Why the jury is out on RBA interest-rate cuts despite its hawkish pivot
Borrowers hoping for mortgage relief face an anxious wait as the Reserve Bank warns stronger economic data could keep interest rates higher for longer.
The Reserve Bank’s message last week was clear – don’t count on further rate cuts.
The change in tone was striking. The fall in underlying inflation had “slowed” and recent data suggested inflation “may be higher than expected”.
Stronger than expected economic growth and inflation data “may indicate that households have become more comfortable consuming as real incomes and wealth rise”.
It sounds positive but stronger economic growth at a time when unemployment and productivity rates are low, and core inflation shows signs of annualising near the top end of the target band, may be worrisome for policy makers.
“If this continues, it may make it easier for businesses to pass on cost increases and lead to more demand for labour,” the bank warned.
That’s central bank speak for a classic inflationary spiral.
If businesses come to sense that interest rates will effectively underwrite consumer demand, then they will be inclined to raise their selling prices and wages, pushing inflation higher.
The warning from the RBA was a significant shift that dampened expectations of interest rate cuts.
As of last week, three of the four major banks had thrown in the towel on further rate cuts this year.
NAB, Citi and Deutsche Bank gave up on 2025 cuts after the monthly CPI data two weeks ago, predicting that the RBA won’t cut again until May 2026, if at all.
CBA, ANZ and JPMorgan followed suit after the RBA statement last week.

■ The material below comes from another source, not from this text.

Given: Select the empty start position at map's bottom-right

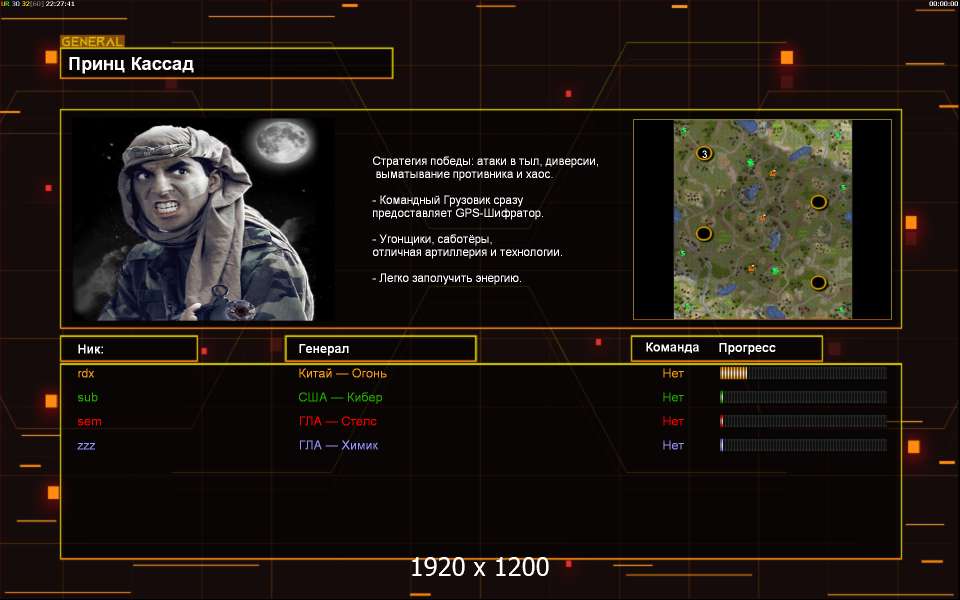Looking at the screenshot, I should 819,282.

CBA and ANZ see the next cut coming in February.
Only Westpac remained optimistic, still predicting three more cuts in November, February and May. But even Westpac’s chief economist Luci Ellis now admits a November cut is “far from assured”.
Market pricing as of last week had a November rate cut priced as a 40 per cent chance versus 76 per cent two weeks ago, and a “terminal” cash rate of 3.27 per cent in June versus 3.6 per cent now.

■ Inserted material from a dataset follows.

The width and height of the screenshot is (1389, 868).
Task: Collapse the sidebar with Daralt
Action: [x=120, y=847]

But while the RBA doesn’t want rate cuts to look like a certainty, they probably haven’t finished.
Rather than return a single-minded focus on inflation at its meeting last week, the board repeated its more recent mantra that “maintaining price stability and full employment is the priority”.
HSBC chief economist Paul Bloxham – a former RBA insider – noted that the central bank’s language has “swung around a lot” in recent months.

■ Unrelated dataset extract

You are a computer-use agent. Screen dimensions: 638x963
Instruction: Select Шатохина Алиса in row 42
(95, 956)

“In February, it cut but was hawkish; in April it held steady and was hawkish; in May it cut and was dovish, with talk of a possible 50 basis point cut,” Bloxham said.
There’s also some disagreement among economists about where inflation is heading.
Goldman Sachs chief economist Andrew Boak argued that market services inflation in August “appears broadly consistent with target inflation”.
Underlying inflation “continues to track in line with the RBA’s forecast”, according to Boak.
But ANZ’s head of Australian economics Adam Boyton was more cautious, upgrading his forecast for September quarter inflation and pushing back expectations for the next rate cut to February.
“We remain of the view that a final easing to 3.35 per cent remains more likely than not, although the decision now appears to be between one rate cut and no additional easing,” Boyton said.
CBA’s Belinda Allen said that given the cautious and gradual easing cycle so far, the RBA will wait for signs that inflation continues to head towards the mid-point of the target band before easing more.
The Reserve Bank’s caution is understandable.
Central banks around the world have learned painful lessons about declaring victory over inflation too early. Then again, the US Federal Reserve remains well and truly in rate-cutting mode.
If the Australian dollar rises because of US interest-rate cuts, it could eventually reach a point where it starts to reduce import prices enough to lower the RBA’s inflation forecasts.
But the shift in tone from the RBA leaves borrowers in limbo.
Many were banking on further relief from their mortgage payments as rates continued to fall.
The reality is that Australia’s rate-cutting cycle may be one of the shallowest on record.
Borrowers should not expect a return to anywhere near the ultra-low rates seen in the pandemic.
For now, the Reserve Bank appears content to wait and watch the data.
But with inflation still above their target range and some signs of economic resilience emerging, policymakers seem increasingly reluctant to provide more stimulus.
The message to borrowers is clear: don’t bank on much more help from lower interest rates.